The task.
In the entries below, go to the line containing "Instruction: Click the April 2026 title" and repeat it along with every later line, exactly.

Data extract.

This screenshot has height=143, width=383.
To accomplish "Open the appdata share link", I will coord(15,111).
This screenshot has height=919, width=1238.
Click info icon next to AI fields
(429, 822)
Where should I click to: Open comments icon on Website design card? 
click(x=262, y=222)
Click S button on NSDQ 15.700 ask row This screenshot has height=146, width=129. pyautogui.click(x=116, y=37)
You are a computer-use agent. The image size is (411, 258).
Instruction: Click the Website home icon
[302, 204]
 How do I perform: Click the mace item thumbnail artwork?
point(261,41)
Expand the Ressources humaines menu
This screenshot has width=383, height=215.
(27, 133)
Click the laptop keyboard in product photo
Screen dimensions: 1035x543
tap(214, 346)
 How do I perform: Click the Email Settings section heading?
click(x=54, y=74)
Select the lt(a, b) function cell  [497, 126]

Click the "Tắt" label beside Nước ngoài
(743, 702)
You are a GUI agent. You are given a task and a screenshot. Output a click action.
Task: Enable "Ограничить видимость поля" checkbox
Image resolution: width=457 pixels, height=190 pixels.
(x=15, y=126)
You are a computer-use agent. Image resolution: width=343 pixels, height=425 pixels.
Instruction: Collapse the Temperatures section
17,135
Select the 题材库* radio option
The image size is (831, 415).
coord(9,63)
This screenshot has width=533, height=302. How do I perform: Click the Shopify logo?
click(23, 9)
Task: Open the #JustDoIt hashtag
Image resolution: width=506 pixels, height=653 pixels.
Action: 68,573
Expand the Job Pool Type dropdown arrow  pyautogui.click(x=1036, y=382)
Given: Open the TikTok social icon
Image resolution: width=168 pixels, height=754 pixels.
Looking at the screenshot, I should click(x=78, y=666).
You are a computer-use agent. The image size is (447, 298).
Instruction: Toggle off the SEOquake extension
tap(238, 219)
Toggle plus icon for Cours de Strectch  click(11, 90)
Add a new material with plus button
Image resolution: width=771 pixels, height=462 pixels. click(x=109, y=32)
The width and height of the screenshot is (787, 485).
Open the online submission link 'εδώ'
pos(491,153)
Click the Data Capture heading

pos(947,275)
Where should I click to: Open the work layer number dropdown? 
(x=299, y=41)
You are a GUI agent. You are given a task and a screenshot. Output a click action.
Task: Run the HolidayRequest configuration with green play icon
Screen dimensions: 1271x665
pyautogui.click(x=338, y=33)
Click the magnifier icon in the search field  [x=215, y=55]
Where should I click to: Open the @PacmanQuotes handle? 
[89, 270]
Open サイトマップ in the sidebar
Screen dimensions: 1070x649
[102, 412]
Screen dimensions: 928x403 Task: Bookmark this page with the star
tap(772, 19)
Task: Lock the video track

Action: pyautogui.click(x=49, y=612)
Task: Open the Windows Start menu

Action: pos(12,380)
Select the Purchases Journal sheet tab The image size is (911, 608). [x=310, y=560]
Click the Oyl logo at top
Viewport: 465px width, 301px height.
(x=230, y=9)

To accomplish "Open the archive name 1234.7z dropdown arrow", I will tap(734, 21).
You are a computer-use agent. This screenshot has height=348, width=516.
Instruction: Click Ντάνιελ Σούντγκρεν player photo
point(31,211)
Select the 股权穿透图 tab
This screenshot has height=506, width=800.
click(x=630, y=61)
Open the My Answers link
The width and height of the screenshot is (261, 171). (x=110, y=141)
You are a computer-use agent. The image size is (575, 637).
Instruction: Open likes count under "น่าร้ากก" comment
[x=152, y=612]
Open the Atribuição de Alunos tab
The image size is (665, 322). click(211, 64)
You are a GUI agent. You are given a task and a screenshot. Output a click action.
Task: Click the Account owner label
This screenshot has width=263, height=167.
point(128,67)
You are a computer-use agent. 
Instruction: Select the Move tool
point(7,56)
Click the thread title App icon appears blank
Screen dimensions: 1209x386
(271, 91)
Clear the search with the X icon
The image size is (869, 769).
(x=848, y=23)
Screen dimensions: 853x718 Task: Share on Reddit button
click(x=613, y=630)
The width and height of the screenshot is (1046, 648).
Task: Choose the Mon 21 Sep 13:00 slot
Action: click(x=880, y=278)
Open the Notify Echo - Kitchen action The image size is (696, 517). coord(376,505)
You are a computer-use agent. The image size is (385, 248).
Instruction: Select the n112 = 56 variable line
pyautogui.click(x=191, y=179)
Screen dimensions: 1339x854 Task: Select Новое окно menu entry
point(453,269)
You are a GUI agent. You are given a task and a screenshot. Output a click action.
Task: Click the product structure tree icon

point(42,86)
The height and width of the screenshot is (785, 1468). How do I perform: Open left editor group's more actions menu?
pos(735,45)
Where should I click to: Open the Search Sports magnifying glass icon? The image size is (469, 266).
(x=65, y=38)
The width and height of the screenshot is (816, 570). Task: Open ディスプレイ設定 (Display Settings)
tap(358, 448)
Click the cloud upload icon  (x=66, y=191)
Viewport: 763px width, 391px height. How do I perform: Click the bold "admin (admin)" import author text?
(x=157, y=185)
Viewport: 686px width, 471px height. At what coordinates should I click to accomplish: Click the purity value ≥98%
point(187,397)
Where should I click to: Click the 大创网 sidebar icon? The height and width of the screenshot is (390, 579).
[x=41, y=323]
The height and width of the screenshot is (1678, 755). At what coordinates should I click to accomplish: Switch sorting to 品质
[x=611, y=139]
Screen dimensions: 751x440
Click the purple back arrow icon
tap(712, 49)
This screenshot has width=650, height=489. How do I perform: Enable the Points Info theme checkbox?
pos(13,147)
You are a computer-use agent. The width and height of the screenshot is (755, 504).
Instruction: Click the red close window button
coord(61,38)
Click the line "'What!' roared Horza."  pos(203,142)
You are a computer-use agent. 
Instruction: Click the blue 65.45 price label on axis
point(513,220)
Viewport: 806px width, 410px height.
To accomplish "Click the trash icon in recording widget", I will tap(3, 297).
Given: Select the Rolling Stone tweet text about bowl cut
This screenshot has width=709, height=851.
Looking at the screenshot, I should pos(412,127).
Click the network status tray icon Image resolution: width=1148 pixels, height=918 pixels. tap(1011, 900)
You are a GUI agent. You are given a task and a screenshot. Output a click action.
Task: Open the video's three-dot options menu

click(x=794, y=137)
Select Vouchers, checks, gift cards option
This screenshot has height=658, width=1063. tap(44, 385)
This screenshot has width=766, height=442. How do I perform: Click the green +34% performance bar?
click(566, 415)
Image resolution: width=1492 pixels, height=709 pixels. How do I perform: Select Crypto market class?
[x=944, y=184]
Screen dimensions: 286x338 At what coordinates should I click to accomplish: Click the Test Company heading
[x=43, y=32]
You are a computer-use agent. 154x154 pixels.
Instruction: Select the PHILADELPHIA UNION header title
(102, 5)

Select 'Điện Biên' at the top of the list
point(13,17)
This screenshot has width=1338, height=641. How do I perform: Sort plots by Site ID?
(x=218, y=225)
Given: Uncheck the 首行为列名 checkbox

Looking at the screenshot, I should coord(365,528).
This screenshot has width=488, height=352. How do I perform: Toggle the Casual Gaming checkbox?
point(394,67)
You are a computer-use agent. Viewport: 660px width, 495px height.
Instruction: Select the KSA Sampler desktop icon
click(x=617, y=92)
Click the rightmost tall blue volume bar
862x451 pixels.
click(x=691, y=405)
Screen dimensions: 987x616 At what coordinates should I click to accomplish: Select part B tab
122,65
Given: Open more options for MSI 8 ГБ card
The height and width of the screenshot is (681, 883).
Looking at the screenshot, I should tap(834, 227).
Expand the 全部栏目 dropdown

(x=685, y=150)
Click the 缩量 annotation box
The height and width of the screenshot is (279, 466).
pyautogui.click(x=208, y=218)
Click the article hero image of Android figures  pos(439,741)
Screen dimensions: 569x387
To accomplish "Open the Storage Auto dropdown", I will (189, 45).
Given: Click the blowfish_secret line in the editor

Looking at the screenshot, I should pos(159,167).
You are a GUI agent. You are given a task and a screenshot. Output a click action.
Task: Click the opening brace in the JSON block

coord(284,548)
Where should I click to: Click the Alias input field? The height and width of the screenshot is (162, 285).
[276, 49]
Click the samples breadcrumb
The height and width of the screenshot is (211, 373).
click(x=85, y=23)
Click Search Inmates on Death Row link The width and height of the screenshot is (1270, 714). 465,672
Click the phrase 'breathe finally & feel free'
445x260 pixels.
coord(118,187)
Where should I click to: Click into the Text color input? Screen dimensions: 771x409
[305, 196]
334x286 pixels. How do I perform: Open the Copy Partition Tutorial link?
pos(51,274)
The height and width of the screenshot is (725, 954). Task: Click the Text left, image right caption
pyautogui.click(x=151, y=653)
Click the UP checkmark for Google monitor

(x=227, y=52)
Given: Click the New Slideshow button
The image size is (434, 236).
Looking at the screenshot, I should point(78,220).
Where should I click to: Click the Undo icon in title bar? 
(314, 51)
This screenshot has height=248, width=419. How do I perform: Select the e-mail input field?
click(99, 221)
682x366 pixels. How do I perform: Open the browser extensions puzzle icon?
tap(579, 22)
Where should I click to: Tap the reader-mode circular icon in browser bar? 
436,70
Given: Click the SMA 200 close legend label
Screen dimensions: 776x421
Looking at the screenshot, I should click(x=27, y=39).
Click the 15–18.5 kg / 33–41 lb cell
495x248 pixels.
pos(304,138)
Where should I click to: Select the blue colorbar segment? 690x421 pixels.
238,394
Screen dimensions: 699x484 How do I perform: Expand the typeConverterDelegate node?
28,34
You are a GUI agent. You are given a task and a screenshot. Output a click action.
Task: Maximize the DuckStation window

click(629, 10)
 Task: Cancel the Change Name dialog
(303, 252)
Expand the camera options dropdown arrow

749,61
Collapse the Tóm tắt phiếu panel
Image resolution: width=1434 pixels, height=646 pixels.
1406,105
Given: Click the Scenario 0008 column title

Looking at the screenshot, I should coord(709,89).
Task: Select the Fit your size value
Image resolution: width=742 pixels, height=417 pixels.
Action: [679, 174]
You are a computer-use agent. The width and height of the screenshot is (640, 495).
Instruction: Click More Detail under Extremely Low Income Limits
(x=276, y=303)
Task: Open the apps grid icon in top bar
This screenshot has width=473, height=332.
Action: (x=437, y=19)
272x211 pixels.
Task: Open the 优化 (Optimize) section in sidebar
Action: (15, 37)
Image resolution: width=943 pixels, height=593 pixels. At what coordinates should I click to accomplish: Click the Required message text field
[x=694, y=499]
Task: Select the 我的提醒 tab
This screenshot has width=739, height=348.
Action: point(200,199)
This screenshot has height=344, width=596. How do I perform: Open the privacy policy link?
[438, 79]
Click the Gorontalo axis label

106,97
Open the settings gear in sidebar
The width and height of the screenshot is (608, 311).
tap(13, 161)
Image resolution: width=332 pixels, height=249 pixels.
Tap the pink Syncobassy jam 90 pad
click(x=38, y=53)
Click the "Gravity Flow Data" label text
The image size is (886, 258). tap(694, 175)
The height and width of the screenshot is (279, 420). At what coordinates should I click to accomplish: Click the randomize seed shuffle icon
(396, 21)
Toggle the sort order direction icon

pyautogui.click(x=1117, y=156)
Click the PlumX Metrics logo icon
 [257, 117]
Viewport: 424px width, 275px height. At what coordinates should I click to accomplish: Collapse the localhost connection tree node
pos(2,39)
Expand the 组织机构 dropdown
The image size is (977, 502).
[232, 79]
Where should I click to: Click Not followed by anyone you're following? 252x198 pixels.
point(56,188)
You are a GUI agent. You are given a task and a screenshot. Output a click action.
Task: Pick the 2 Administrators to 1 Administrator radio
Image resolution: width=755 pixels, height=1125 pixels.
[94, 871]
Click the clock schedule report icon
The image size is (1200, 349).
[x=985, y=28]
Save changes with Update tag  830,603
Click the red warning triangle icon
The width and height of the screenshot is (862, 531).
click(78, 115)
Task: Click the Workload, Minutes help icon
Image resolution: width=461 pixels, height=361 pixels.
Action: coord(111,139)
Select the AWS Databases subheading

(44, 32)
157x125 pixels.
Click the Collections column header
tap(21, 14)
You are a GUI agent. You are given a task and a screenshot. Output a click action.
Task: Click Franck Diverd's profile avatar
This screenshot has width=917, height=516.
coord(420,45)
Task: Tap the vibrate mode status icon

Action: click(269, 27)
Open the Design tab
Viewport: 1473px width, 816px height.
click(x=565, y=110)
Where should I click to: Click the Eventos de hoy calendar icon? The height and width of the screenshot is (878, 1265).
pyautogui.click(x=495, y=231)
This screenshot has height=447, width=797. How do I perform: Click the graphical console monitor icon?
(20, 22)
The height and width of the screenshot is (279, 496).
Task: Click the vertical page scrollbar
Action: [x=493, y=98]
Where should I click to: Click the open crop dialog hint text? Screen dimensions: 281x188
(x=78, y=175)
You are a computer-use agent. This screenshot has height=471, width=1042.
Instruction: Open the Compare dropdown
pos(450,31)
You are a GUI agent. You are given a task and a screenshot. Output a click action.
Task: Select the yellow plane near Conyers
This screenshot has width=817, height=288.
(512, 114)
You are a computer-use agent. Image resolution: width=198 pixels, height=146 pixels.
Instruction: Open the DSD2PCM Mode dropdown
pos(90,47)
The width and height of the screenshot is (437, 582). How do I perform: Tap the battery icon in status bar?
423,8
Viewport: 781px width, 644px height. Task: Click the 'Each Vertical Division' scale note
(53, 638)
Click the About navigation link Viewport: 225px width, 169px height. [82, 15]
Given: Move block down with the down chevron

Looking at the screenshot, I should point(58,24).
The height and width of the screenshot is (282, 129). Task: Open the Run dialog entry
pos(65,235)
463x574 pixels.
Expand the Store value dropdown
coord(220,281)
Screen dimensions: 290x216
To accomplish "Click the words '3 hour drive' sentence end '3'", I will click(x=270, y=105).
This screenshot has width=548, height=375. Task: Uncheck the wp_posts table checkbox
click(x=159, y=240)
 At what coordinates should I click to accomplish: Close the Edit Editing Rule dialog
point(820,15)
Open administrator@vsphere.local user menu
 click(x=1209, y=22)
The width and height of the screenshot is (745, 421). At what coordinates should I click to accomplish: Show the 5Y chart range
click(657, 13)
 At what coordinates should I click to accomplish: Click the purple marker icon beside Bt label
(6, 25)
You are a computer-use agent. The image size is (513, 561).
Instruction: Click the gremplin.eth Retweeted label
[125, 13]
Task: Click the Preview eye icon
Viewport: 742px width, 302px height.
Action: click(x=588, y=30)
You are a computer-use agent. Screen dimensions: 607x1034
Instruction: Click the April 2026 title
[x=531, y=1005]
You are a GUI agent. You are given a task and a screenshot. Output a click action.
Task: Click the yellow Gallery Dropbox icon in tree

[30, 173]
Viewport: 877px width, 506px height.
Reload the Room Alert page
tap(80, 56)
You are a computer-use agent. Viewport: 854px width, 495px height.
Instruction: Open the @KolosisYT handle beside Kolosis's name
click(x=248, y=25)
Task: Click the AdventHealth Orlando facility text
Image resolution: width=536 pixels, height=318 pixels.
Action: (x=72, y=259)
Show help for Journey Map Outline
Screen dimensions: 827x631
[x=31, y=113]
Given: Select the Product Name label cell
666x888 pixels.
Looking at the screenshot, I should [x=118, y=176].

Solution to this exercise.
Instruction: Click the April 2026 title
[x=531, y=1005]
You are a GUI agent. You are given a task and a screenshot. Output a click action.
Task: Click the yellow Gallery Dropbox icon in tree

[30, 173]
Viewport: 877px width, 506px height.
Reload the Room Alert page
tap(80, 56)
You are a computer-use agent. Viewport: 854px width, 495px height.
Instruction: Open the @KolosisYT handle beside Kolosis's name
click(x=248, y=25)
Task: Click the AdventHealth Orlando facility text
Image resolution: width=536 pixels, height=318 pixels.
Action: (x=72, y=259)
Show help for Journey Map Outline
Screen dimensions: 827x631
[x=31, y=113]
Given: Select the Product Name label cell
666x888 pixels.
Looking at the screenshot, I should [x=118, y=176].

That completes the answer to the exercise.